Coconut shells are emerging as a rich resource, which can be used for a variety of products and soilless cultivation. Coconut fiber has long been recognized as the raw material for many products, such as ropes, coconut palm mats, coconut shell nets, biological filters, and even yarns that may enter rough linen. Cocopeat (a mixture of dust and unusable fiber ends) has recently emerged as an option for non-terrestrial plants, mainly due to space constraints that force people to look for alternative materials in urban homes.

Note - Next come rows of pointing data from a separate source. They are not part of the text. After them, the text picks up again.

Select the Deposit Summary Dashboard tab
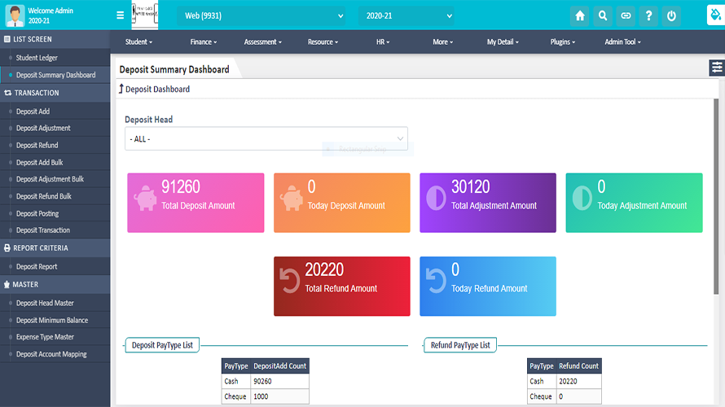Viewport: 725px width, 407px height. point(174,69)
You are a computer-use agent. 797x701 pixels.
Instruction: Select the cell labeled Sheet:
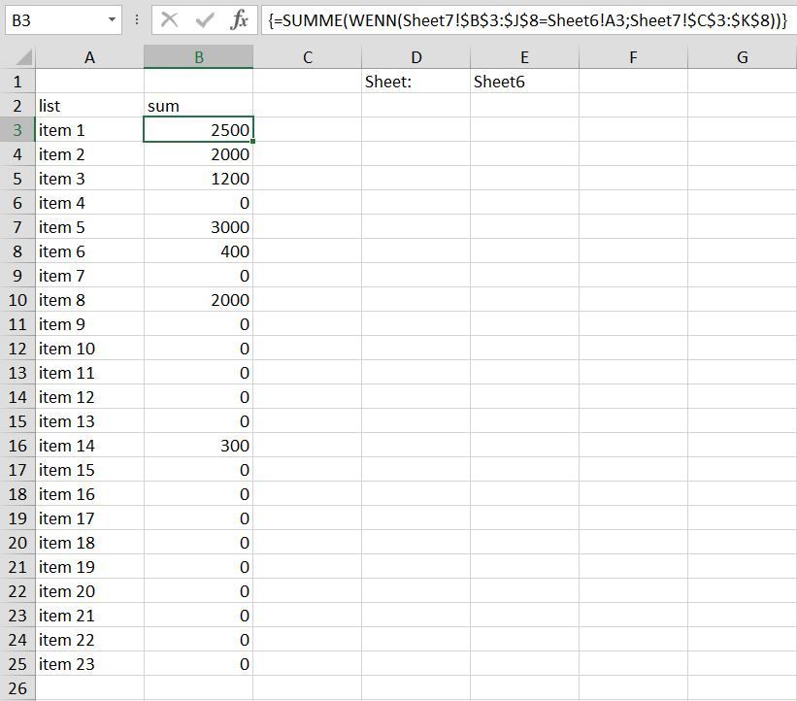pos(415,81)
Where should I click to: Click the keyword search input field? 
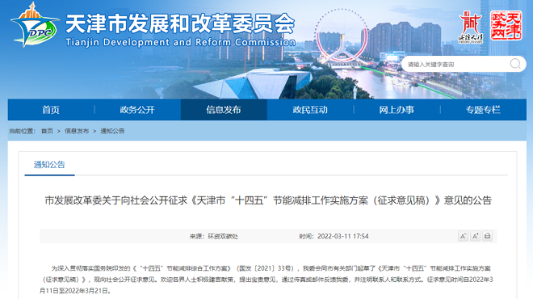click(455, 64)
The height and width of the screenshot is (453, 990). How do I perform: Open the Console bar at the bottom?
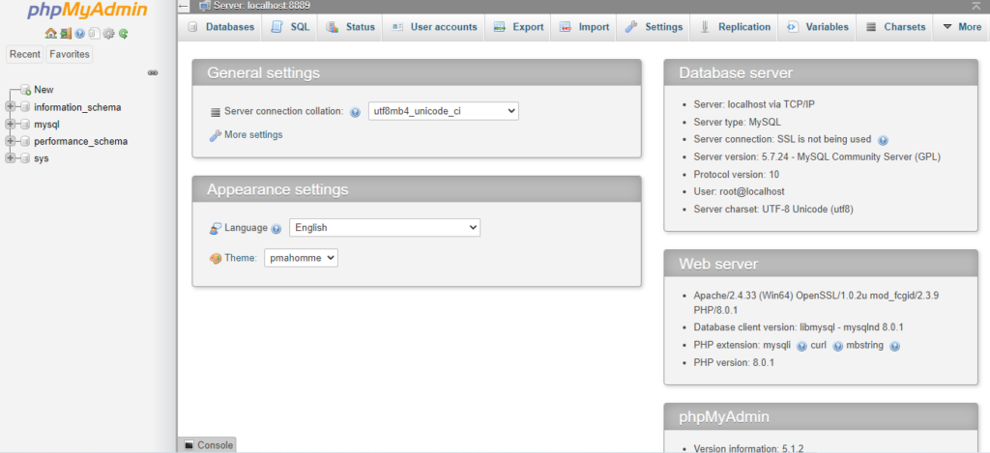208,445
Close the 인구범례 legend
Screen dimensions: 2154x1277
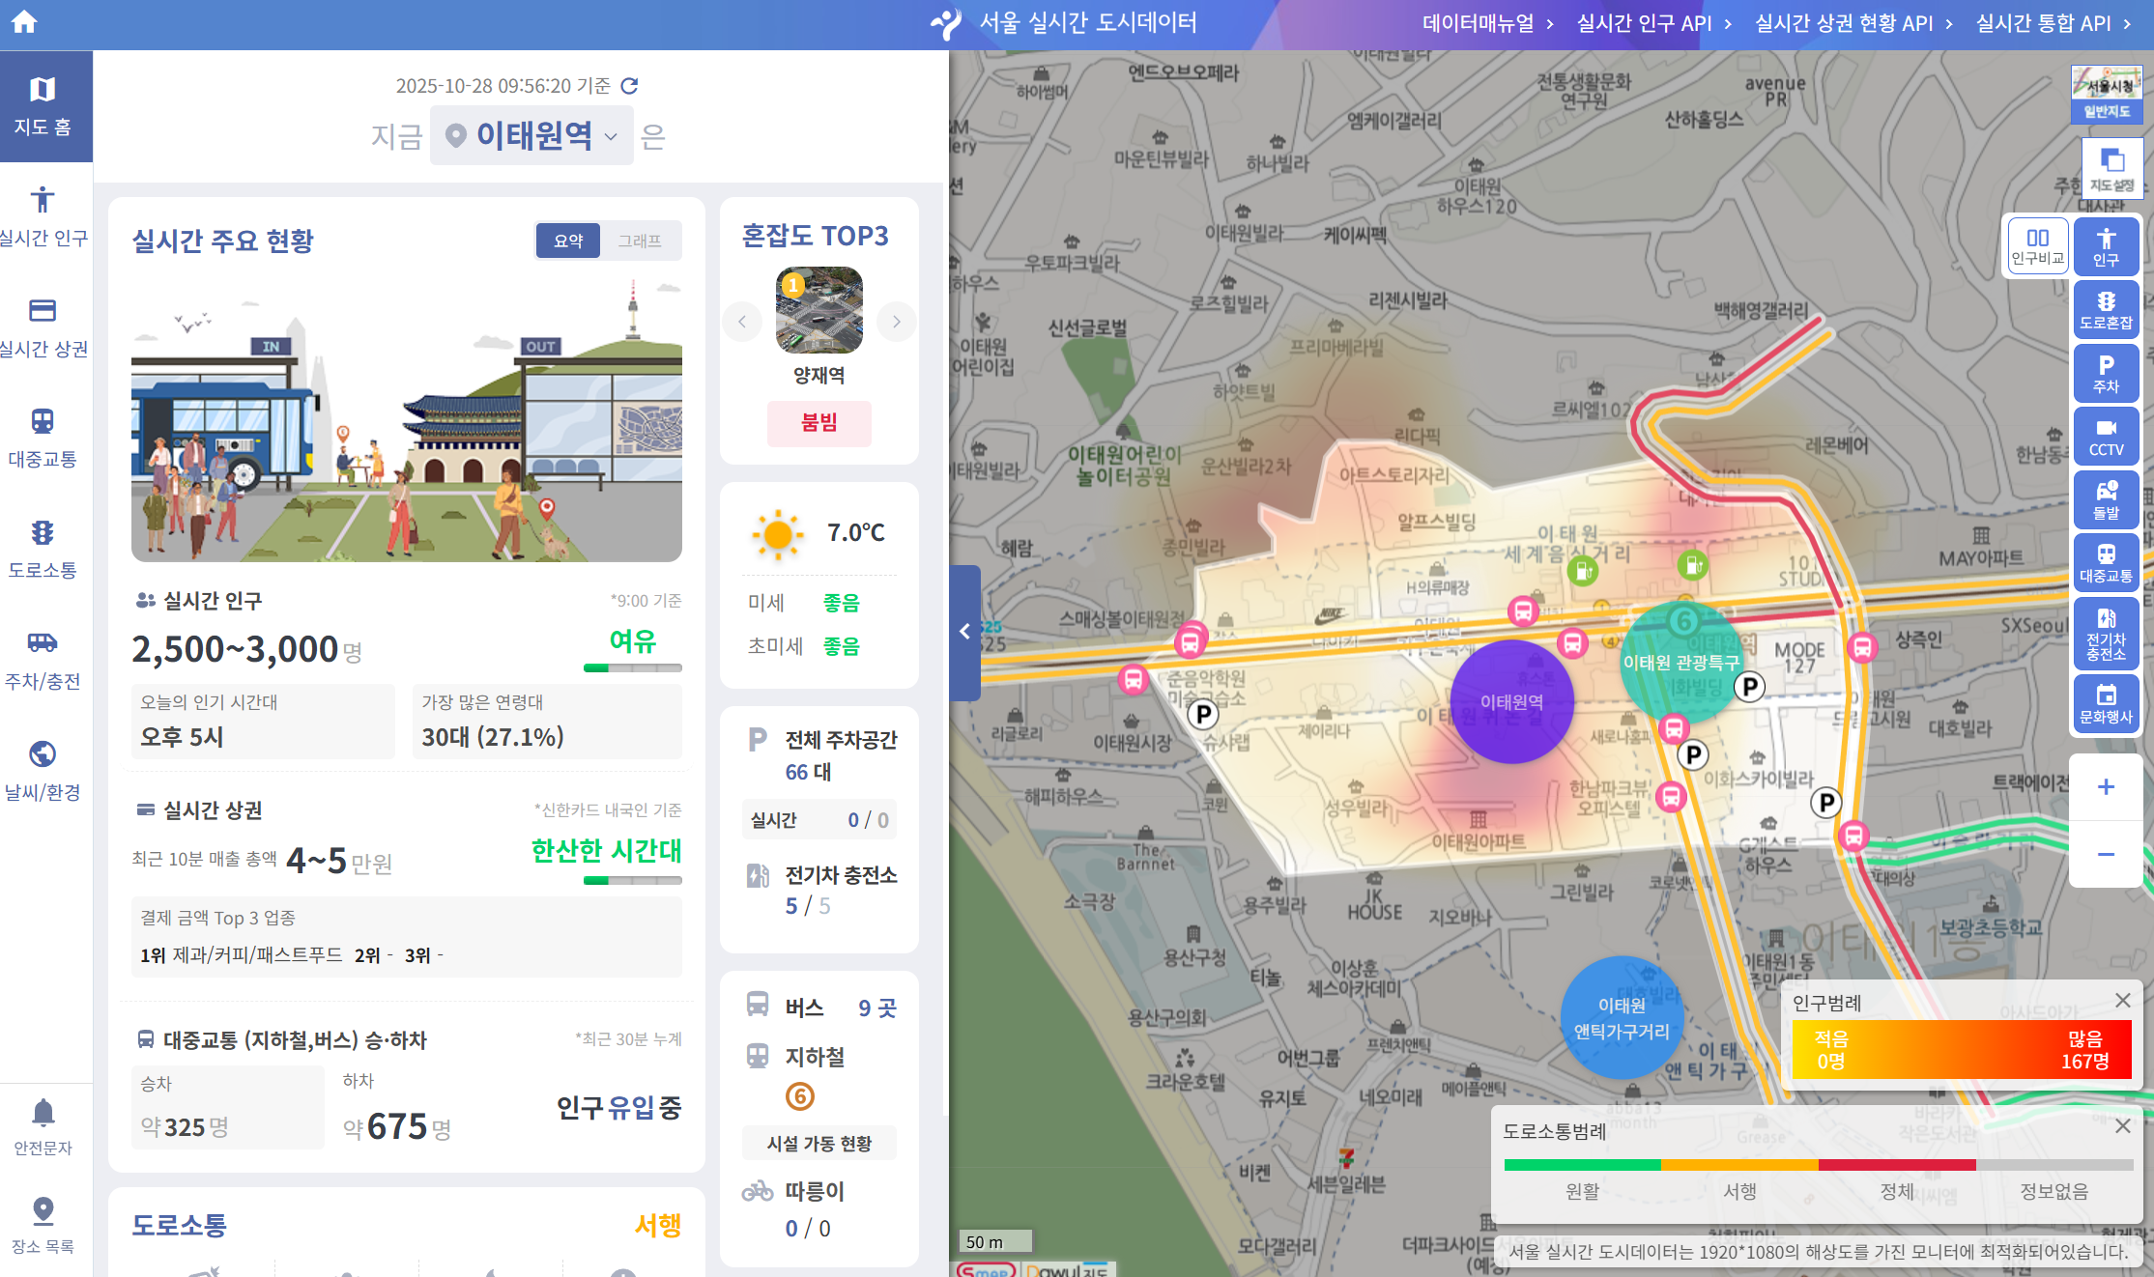(x=2122, y=1001)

Usually, the fiber around the coconut kernel accounts for one-third of the husk. The remaining two thirds are composed of nutrients with a high dust content. Now, many entrepreneurs are looking for opportunities to use cocopeat for various products. It has been widely used in hydroponic (soilless) cultivation.
It is said that one kilogram of cocopeat can absorb seven liters of water and keep it for several months. Cocopeat is now compacted into solid blocks for commercial purposes. After treatment with water, its volume expands to 17 times. When planting saplings, the high porosity of the cocoa peat matrix allows good air circulation and rapid vegetative propagation. In addition, it is also rich in nutrients such as nitrogen, potassium, phosphorus, magnesium, zinc and other agricultural essential substances.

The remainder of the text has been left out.